The University of Washington eScience scientists Nicoleta Cristea, Anthony Arendt, and Scott Henderson, together with UW Earth and Space Science Assistant Professor Marine Denolle and George Mason University Research Assistant Professor Ziheng Sun have been awarded by the NSF to develop an educational program aiming to accelerate the adoption of open-source and machine learning workflows in the geosciences. 

The team will develop a research workforce capable of tackling fundamental geoscience challenges with the widespread adoption of Machine Learning (ML) tools. The GeoScience MAchine Learning Resources and Training (GeoSMART) framework will provide an educational pathway in the foundations of open source scientific ecosystems and progresses through general ML theory, toolkits, and deployment on cloud computing. The project will help develop discipline-specific ML libraries, workflows, and communities of practice that are capable of sustaining future growth of ML cyber training opportunities. These materials can be integrated into university courses to broaden the impact of emerging ML communities even further. The GeoSMART implementation plan will guide participants through fundamental trainings in open source ML toolkits and data science skills. Once they have mastered the basics, participants will explore interactive events such as hackweeks, project-led and peer-to-peer mentoring activities, and incubators.
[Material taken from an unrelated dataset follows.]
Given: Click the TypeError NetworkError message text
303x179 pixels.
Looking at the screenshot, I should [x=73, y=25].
ML can discover patterns and trends in large amounts of data as it is based on a bottom-up approach in which algorithms learn relationships between input data and output. ML models are also highly efficient and, in some cases, more accurate because of their flexibility to accommodate nonlinearity and/or non-Gaussianity. As geoscience has entered an era in which both in-situ and remote sensing observations are dense and global (Fig. 1), advances in observational techniques have dramatically increased the spatial and temporal resolution and therefore, data quality and volume. ML tools can now assist handling large volumes of observations, modeling, analysis, and forecasting of the environment by increasing the speed and accuracy of computations. 
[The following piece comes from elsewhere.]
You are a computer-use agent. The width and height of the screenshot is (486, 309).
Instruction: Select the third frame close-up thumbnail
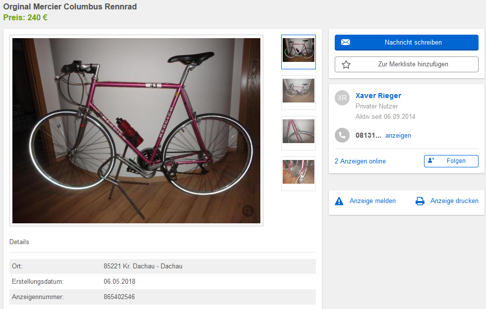[x=299, y=133]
By building tools using open source and cloud-accessible platforms, and by partnering with colleges and institutions who currently lack computing resources for ML workflows, GeoSMART will democratize access to cybertraining materials and ensure more people can be included in helping to solve geoscience challenges. 
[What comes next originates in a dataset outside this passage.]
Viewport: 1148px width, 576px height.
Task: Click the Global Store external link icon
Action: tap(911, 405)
The project will create diverse and inclusive communities of practice that have access to advanced computing tools, where not only the well-funded institutions benefit from the latest technologies. Members of these communities, having worked through the cybertraining offerings, will be empowered to advance major bottlenecks in geoscience related to issues of global water resources and volcanic or seismic hazards.  Through community engagement and interactive workshops, GeoSMART will create strong links between geoscience research priorities and the tools and infrastructure needed to work with large and complex earth system data.